Task input Block Start

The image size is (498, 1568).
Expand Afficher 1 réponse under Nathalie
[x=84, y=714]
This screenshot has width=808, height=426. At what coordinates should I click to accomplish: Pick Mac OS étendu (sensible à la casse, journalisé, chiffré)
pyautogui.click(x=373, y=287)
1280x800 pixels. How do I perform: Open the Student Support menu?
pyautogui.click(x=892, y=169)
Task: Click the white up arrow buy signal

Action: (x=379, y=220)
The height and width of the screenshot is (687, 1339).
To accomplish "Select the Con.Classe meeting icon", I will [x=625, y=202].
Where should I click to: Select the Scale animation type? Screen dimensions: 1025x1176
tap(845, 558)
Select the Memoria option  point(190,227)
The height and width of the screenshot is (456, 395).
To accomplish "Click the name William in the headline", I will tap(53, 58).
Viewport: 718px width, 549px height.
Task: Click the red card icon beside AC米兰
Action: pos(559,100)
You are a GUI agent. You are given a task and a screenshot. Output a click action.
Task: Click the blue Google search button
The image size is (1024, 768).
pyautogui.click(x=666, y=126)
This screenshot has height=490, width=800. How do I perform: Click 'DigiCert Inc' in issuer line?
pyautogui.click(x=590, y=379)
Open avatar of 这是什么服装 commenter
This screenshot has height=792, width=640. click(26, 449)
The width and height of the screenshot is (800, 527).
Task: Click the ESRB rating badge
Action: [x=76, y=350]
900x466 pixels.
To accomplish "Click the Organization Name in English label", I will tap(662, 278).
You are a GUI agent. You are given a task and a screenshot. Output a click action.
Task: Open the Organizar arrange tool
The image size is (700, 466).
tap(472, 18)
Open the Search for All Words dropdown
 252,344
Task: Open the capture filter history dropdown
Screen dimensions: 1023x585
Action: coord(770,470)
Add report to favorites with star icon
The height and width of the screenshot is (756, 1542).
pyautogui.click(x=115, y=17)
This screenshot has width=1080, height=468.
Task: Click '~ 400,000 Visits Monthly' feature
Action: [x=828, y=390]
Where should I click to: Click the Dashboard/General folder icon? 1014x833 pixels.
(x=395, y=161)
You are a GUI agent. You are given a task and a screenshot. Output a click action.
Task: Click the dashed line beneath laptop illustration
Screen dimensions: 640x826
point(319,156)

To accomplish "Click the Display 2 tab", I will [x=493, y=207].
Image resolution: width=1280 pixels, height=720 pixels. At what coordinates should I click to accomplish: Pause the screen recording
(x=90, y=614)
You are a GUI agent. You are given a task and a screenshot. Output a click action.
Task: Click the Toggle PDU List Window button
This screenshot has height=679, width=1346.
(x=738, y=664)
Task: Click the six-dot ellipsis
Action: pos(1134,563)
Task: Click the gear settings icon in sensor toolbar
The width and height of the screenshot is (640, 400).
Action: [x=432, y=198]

Task input Block End

• **Exercise objective**
Filter the entries down to the lines with the word "button" in them.

• **Expected answer**
Task: Click the blue Google search button
Task: Click the Toggle PDU List Window button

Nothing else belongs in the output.